REQUIRED ACTION - In the listing below, locate the line that contains "The image size is (800, 600)." and the line that contains "You are a computer-use agent. This". Restate word for word those two lines and every line between them, and nothing else.

THE DATA -
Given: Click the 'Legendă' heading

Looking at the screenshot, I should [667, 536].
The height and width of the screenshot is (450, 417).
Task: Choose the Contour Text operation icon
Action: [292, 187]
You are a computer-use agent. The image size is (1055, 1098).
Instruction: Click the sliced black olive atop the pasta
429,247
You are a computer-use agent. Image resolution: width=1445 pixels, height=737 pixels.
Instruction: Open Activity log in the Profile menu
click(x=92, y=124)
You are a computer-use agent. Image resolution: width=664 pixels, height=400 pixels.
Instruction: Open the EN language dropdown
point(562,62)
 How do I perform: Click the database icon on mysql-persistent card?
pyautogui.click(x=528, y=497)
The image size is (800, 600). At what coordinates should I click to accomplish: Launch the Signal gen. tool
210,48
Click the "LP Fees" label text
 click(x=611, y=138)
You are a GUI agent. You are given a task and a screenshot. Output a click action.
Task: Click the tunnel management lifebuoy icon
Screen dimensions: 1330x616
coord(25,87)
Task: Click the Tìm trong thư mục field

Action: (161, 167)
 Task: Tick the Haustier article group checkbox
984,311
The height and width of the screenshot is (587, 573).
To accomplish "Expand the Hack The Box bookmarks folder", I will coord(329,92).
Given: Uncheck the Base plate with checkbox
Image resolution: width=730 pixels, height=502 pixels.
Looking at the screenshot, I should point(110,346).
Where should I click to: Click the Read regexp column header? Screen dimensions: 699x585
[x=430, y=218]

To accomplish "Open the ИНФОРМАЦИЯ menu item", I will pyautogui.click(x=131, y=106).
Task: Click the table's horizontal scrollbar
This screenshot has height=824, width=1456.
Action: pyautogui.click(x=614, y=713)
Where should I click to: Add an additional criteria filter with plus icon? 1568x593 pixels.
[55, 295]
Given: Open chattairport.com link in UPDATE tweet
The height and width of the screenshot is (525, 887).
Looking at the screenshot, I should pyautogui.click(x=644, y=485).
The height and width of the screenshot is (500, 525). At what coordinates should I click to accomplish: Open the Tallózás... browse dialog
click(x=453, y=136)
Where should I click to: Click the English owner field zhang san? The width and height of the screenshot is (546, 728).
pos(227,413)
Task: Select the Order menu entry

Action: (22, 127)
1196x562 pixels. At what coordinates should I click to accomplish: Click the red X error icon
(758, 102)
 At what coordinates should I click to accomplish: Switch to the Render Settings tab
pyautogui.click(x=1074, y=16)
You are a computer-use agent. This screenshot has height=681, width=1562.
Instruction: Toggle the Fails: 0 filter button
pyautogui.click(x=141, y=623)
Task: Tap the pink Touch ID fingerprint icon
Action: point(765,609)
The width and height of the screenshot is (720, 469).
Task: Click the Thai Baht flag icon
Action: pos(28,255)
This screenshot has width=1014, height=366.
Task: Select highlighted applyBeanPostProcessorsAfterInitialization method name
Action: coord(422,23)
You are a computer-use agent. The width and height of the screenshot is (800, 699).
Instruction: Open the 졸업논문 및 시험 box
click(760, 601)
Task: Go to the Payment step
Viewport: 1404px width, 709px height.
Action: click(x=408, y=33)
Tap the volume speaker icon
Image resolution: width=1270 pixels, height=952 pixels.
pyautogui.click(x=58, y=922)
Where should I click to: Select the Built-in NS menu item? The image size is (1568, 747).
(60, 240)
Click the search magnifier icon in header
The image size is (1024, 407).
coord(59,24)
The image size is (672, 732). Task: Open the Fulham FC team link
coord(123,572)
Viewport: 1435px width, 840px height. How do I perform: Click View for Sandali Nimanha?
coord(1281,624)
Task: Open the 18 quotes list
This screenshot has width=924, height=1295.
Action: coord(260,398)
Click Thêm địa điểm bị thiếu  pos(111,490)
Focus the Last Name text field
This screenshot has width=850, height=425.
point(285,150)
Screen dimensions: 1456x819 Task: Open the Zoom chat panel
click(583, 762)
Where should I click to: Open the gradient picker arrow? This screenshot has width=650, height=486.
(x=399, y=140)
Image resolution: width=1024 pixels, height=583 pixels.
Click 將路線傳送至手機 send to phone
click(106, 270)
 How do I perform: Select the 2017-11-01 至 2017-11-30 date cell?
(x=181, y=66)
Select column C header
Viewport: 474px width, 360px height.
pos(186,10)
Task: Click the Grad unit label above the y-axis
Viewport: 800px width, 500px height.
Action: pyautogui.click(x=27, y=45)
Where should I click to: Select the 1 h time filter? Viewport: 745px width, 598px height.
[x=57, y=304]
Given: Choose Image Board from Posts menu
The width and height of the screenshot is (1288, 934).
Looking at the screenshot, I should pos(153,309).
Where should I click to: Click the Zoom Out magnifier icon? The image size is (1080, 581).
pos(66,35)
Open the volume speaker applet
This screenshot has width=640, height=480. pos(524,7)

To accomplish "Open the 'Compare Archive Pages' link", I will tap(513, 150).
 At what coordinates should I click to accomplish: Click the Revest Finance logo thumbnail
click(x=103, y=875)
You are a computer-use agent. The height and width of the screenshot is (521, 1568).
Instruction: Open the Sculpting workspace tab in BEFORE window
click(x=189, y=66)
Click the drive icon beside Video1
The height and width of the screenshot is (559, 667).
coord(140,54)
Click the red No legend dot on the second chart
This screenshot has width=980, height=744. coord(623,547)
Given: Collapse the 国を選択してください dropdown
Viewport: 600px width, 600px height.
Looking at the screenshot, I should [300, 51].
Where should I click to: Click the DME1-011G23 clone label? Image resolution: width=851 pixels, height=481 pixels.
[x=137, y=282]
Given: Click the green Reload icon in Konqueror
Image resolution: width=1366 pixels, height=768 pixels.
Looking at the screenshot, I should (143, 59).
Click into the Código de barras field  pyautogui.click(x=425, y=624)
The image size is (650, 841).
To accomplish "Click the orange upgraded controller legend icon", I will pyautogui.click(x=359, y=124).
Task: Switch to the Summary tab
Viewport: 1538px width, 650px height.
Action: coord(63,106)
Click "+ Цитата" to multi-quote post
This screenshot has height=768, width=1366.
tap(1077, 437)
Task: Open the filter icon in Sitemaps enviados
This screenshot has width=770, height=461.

SOLUTION TO THIS PROBLEM -
The image size is (800, 600). At what coordinates should I click to accomplish: Launch the Signal gen. tool
210,48
Click the "LP Fees" label text
 click(x=611, y=138)
You are a GUI agent. You are given a task and a screenshot. Output a click action.
Task: Click the tunnel management lifebuoy icon
Screen dimensions: 1330x616
coord(25,87)
Task: Click the Tìm trong thư mục field

Action: (161, 167)
 Task: Tick the Haustier article group checkbox
984,311
The height and width of the screenshot is (587, 573).
To accomplish "Expand the Hack The Box bookmarks folder", I will coord(329,92).
Given: Uncheck the Base plate with checkbox
Image resolution: width=730 pixels, height=502 pixels.
Looking at the screenshot, I should point(110,346).
Where should I click to: Click the Read regexp column header? Screen dimensions: 699x585
[x=430, y=218]

To accomplish "Open the ИНФОРМАЦИЯ menu item", I will pyautogui.click(x=131, y=106).
Task: Click the table's horizontal scrollbar
This screenshot has height=824, width=1456.
Action: pyautogui.click(x=614, y=713)
Where should I click to: Add an additional criteria filter with plus icon? 1568x593 pixels.
[55, 295]
Given: Open chattairport.com link in UPDATE tweet
The height and width of the screenshot is (525, 887).
Looking at the screenshot, I should pyautogui.click(x=644, y=485).
The height and width of the screenshot is (500, 525). At what coordinates should I click to accomplish: Open the Tallózás... browse dialog
click(x=453, y=136)
Where should I click to: Click the English owner field zhang san? The width and height of the screenshot is (546, 728).
pos(227,413)
Task: Select the Order menu entry

Action: (22, 127)
1196x562 pixels. At what coordinates should I click to accomplish: Click the red X error icon
(758, 102)
 At what coordinates should I click to accomplish: Switch to the Render Settings tab
pyautogui.click(x=1074, y=16)
You are a computer-use agent. This screenshot has height=681, width=1562.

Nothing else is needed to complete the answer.